Growing up, it was my favorite. I waited with anxiety for the local track to open, and found it exciting hitting all the tracks for their annual national events - Columbus, Montreal, Englishtown.
Being invited to the annual pre-Nationals test session at Indy the last 4 years, I truly saw how dysfunctional management is in the NHRA. All that work that Wally Parks did, unraveled for the pure greed and condescending attitude by todays management.
Give me PDRA, NEOPM, EOPM, or any Duck production, any day of the week. NHRA has lost it with me.
John Venditti
Toronto, Ontario
Used to attend Gatornationals for 34 years in a row. All 3 days every year. Stopped going about 6 years ago. I am 63 years old. Took both my sons, who were 16-18 years old, once but they never showed interest like I did at that age. They liked it but never asked about going back. Interestingly, NHRA never contacted me to try and get me back after giving up reserved seats after all that time.
Never thought I would say this, but it became stale. Qualifying on Saturday was nothing more than test sessions for the nitro cars. Back in the day 25 pro cars or more would show up to try and make the show.
Actually went to 12 Hours of Sebring in 2011 and 2012 and really enjoyed it as I never could make it as it was always the same weekend in March.
Gators became the same thing every year: Same winners; nothing new to peak my interest. It was a 5-hour trip from South Florida one way.
Not a fan of 1,000-foot racing. Up to this year I could drive 60 minutes to PBIR and catch the Nitro Spring Training in late January for 25 bucks. That took care of my nitro fix.
FYI: I am flying up to Milwaukee in June for Indy car race at Road America. I have been attending Classic 24 Hours of Daytona for 2 years and will do the same for classic 12 Hours of Sebring in November this year.
This is 264 words. Sorry.
Dave Schopp
In response to your question posed on Facebook about being a fan of drag racing, but not attending NHRA events I could give you a multitude of reasons. First, the cost. I’m married and there are 6 members of my family and for us just to enter the race track would cost $300. (I can go to a PDRA race for half the cost).
Second, there is no longer any parity in the sport…if you’re not a Force or Schumacher you get no publicity, you don’t have a fair chance at winning a race (funding) and to be quite frank it’s too predictable. Force or Schumacher have won 66% of the Top Fuel Championships since 2000 and 86% of Funny Car. It’s like shooting myself in the foot…I know how it’s going to turn out!
I personally have friends that drive professionally (or work for teams) and to see that there is never any mention of them through NHRA.com, FS1 telecast or National Dragster is pretty discouraging. We need more Scott Palmer’s, T.J. Zizzo’s, John Hale’s, Tim Wilkerson’s and Larry Morgan’s to better NHRA.
Gary Wilson
Simply put, only a handful of tracks I have been to have a "professional" feel to them.

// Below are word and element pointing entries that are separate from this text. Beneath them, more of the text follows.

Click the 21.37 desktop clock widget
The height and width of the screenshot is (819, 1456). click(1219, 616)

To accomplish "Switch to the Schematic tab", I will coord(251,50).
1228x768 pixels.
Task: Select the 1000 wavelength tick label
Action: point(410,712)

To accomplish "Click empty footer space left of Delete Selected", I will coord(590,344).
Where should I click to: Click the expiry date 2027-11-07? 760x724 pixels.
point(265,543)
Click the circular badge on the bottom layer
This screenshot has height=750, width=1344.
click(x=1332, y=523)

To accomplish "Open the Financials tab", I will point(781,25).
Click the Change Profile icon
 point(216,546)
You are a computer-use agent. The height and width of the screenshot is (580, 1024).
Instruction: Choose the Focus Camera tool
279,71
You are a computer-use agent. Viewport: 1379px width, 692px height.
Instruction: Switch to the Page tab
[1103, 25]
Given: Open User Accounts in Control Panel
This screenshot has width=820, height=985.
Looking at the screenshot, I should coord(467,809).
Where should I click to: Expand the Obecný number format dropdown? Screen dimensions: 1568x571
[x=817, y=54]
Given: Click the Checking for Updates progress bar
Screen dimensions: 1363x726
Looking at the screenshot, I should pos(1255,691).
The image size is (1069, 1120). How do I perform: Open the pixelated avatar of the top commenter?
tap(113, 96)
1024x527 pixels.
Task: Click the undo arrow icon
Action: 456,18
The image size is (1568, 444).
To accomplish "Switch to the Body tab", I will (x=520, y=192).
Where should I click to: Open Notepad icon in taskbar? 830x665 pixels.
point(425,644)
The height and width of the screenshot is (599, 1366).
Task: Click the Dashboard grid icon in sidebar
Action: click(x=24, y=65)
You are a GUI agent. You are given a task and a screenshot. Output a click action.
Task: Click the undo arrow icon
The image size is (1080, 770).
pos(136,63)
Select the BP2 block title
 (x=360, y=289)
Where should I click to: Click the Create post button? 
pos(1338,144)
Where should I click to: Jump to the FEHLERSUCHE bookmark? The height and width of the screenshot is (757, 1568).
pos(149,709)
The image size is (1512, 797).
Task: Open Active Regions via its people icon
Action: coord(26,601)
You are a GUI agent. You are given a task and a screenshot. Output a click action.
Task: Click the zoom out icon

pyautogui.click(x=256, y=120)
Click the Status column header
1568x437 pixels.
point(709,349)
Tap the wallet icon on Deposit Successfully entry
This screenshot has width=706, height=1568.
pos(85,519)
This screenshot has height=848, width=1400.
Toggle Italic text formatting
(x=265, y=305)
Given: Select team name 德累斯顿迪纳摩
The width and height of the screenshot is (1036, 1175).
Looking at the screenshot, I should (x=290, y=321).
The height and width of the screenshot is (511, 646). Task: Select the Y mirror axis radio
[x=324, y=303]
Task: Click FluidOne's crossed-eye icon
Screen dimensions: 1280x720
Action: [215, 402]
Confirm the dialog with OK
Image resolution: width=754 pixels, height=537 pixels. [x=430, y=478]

Parking is a pain in the ass, the food is way overpriced and way under quality, crowds are getting to the point that it feels unsafe to bring children to it, the PA systems are such poor quality you can't understand what they are saying most of the time and everyone keeps asking "what did they say"? The bathrooms are usually pretty disgusting to where I wouldn't dare take my wife to any event.
So compare that to watching it at home and there IS no comparison. It used to be really enjoyable to go to events, especially to Norwalk and National Trail, both excellent tracks. But last few times attending events, just shaking my head that I spent a few hundred dollars to see what I could at home -- in a lot more comfort.